Data provided

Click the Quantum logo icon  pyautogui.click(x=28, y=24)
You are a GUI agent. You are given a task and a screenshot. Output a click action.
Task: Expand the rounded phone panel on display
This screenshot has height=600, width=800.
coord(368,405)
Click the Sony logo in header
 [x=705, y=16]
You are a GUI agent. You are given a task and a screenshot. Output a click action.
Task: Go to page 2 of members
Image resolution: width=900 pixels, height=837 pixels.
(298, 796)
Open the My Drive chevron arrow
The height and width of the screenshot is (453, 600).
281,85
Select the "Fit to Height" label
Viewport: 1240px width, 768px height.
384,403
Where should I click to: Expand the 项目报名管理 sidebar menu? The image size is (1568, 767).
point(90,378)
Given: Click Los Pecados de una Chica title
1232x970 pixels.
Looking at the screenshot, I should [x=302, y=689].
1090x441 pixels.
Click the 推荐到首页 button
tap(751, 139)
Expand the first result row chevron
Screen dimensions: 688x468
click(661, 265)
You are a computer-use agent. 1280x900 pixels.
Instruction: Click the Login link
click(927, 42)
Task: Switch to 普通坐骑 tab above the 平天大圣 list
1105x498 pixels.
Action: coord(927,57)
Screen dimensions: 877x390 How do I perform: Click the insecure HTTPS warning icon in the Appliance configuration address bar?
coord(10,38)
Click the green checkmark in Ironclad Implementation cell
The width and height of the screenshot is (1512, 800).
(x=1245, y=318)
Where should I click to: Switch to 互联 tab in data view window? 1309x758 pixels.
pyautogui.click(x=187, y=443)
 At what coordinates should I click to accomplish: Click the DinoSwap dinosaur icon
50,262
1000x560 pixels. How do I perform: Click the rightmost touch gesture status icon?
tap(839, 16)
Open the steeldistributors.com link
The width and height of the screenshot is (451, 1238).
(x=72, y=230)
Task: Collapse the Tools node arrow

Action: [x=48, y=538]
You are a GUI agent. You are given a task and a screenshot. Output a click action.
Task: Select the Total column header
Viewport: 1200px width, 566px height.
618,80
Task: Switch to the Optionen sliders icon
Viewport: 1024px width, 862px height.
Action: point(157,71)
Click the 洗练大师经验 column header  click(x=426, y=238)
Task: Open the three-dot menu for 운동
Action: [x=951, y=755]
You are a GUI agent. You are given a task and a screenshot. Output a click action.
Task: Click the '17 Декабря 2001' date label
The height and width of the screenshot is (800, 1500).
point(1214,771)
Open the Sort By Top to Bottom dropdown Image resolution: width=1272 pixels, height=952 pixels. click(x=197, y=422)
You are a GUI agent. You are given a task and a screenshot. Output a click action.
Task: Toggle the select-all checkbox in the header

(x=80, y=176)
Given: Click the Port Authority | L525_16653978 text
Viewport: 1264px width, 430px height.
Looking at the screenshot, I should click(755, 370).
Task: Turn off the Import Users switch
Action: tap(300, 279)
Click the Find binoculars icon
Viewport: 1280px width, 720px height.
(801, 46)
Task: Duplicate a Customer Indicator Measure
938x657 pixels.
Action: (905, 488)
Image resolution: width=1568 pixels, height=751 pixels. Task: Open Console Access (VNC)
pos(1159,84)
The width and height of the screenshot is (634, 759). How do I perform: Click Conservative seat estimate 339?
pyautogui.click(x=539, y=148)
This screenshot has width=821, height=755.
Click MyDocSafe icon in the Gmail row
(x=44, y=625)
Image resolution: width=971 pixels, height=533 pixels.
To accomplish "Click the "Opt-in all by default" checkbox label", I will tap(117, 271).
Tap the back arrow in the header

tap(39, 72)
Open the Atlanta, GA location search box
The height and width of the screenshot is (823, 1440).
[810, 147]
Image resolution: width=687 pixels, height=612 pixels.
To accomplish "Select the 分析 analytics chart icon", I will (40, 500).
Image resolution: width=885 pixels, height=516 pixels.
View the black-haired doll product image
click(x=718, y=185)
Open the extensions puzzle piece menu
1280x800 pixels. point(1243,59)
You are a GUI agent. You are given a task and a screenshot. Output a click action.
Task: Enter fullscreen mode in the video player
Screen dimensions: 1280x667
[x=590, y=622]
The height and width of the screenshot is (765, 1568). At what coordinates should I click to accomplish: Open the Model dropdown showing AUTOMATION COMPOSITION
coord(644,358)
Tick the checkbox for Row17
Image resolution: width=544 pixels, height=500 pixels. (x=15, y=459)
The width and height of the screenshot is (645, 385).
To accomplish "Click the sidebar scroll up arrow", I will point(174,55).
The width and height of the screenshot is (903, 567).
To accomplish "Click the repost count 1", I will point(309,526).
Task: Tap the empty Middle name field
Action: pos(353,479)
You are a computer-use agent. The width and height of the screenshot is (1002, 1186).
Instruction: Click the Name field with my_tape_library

Your assignment
All lines from the one containing "View the black-haired doll product image" through the last line of the data must be set down exactly. No other lines belong in the answer.

Result
View the black-haired doll product image
click(x=718, y=185)
Open the extensions puzzle piece menu
1280x800 pixels. point(1243,59)
You are a GUI agent. You are given a task and a screenshot. Output a click action.
Task: Enter fullscreen mode in the video player
Screen dimensions: 1280x667
[x=590, y=622]
The height and width of the screenshot is (765, 1568). At what coordinates should I click to accomplish: Open the Model dropdown showing AUTOMATION COMPOSITION
coord(644,358)
Tick the checkbox for Row17
Image resolution: width=544 pixels, height=500 pixels. (x=15, y=459)
The width and height of the screenshot is (645, 385).
To accomplish "Click the sidebar scroll up arrow", I will point(174,55).
The width and height of the screenshot is (903, 567).
To accomplish "Click the repost count 1", I will point(309,526).
Task: Tap the empty Middle name field
Action: pos(353,479)
You are a computer-use agent. The width and height of the screenshot is (1002, 1186).
Instruction: Click the Name field with my_tape_library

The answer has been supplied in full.